I was doing concrete by day, and the guy I was working with was one of my buddies that I used to get in street fights with. And he was like, “Dude, you’re so good at fighting; you should just fight MMA.” So we both found an MMA gym, and we got off early enough that I could train with the pros at 3 o’clock.

My first team had UFC champion Dominick Cruz, Rolando Perez, War Machine—all these big names--and most of them came from wrestling or jiu-jitsu backgrounds. The only day that I’d have fun would be on Tuesday because it was stand-up sparring day. The rest of the week I was getting taken down and smushed up against the fence. But it did force my game to improve exponentially.

A lot of times, you don’t even know what’s wrong—you don't even know what your issue is. But you’re unhappy, or you’re sad or depressed. And you can’t find the words to tell your significant other or family member, so that adds a layer of frustration. But when you go to the gym, you don't have to talk to anybody—you can just wrap up your hands and do your thing, go hard and take it out on the equipment or have a good hard sparring day. And sometimes the solution presents itself through that hard work.

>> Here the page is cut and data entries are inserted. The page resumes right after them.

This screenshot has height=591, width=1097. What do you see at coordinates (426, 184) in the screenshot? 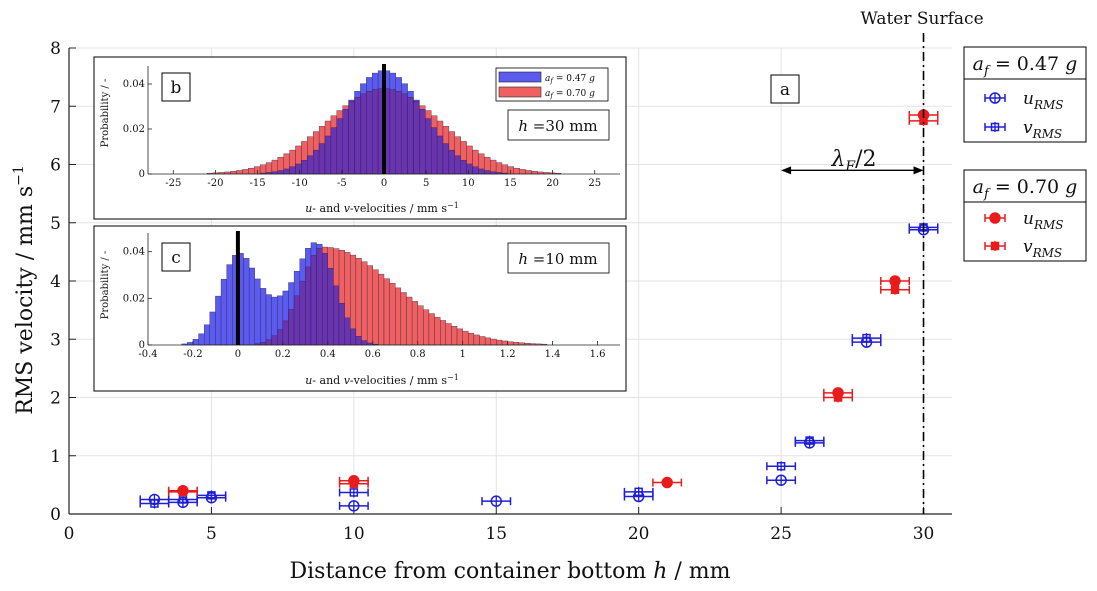
I see `inset-x-tick-label: 5` at bounding box center [426, 184].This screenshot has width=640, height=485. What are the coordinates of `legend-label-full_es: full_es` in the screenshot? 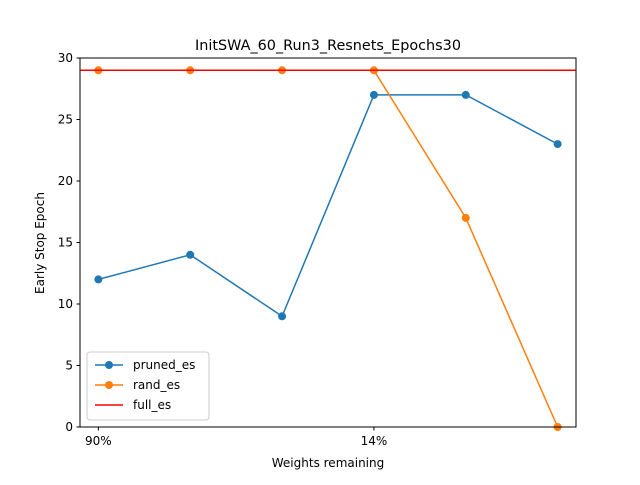 It's located at (152, 405).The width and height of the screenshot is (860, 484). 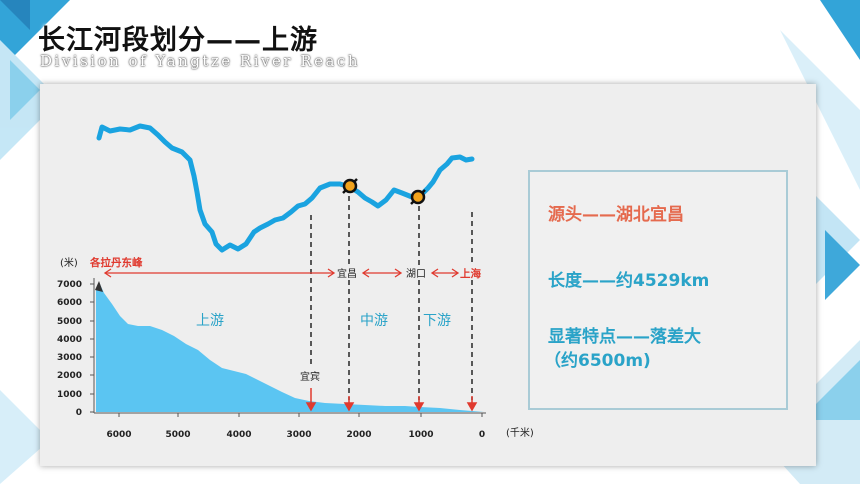 I want to click on y-tick-label: 1000, so click(x=70, y=395).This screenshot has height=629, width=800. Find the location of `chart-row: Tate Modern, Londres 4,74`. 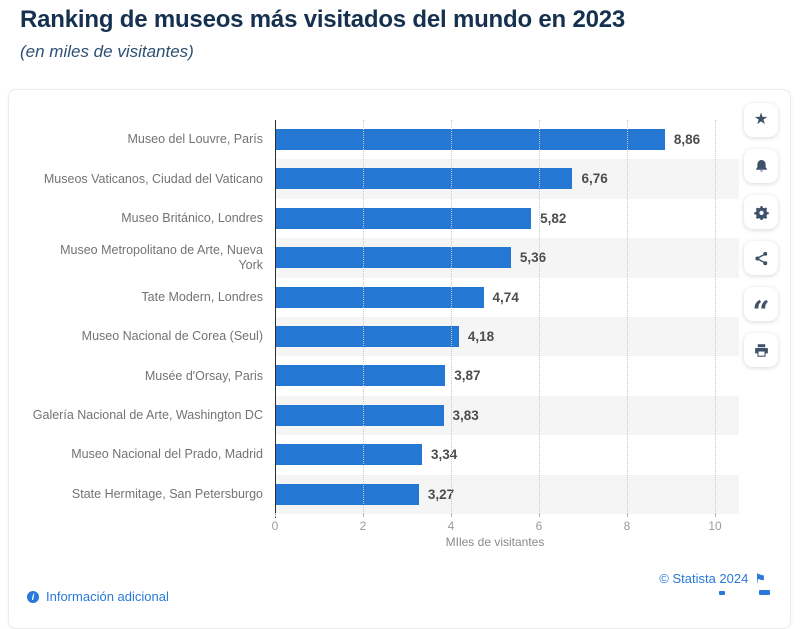

chart-row: Tate Modern, Londres 4,74 is located at coordinates (384, 298).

Guys don’t want to tell their chick that they’re gonna go see a therapist or try to get out of work early and go to group therapy and talk about feelings. Even if they are cool with it, they might not wanna do that activity because it’s boring and it’s draining. But with Pugilistic Offensive Warrior, they can look forward to training three times a week with people that have gone through the same stuff as them and faced the same challenges coming home. There’s a lot of stuff that doesn't need to be said. When you’re around your brothers, you work through stuff without even having to talk.

My guys all end up clicking. They all hang out and I don't even know anything about it—they meet up and watch fights and go have dinner or have barbecues. And that's exactly what I want. The apex of the group therapy model is when the facilitator doesn't even have to get involved except to open and close the front doors.

My life really did shift from doing concrete, fighting MMA, and beating up drunk people every weekend to going to school, expanding my knowledge, training hard but from a different mindset, and taking control of my whole life. So I got the letters PMA (“positive mental attitude”) tattooed on my knee so I could always see it—I’m always wearing shorts.

PMA is something I can fall back on. When times get complicated and all these issues come up in my life where I feel like my back is against the wall, I can look at it through a positive lens, or I can be a victim. And if you look at it through a positive lens, you’re more likely to find some kind of solution.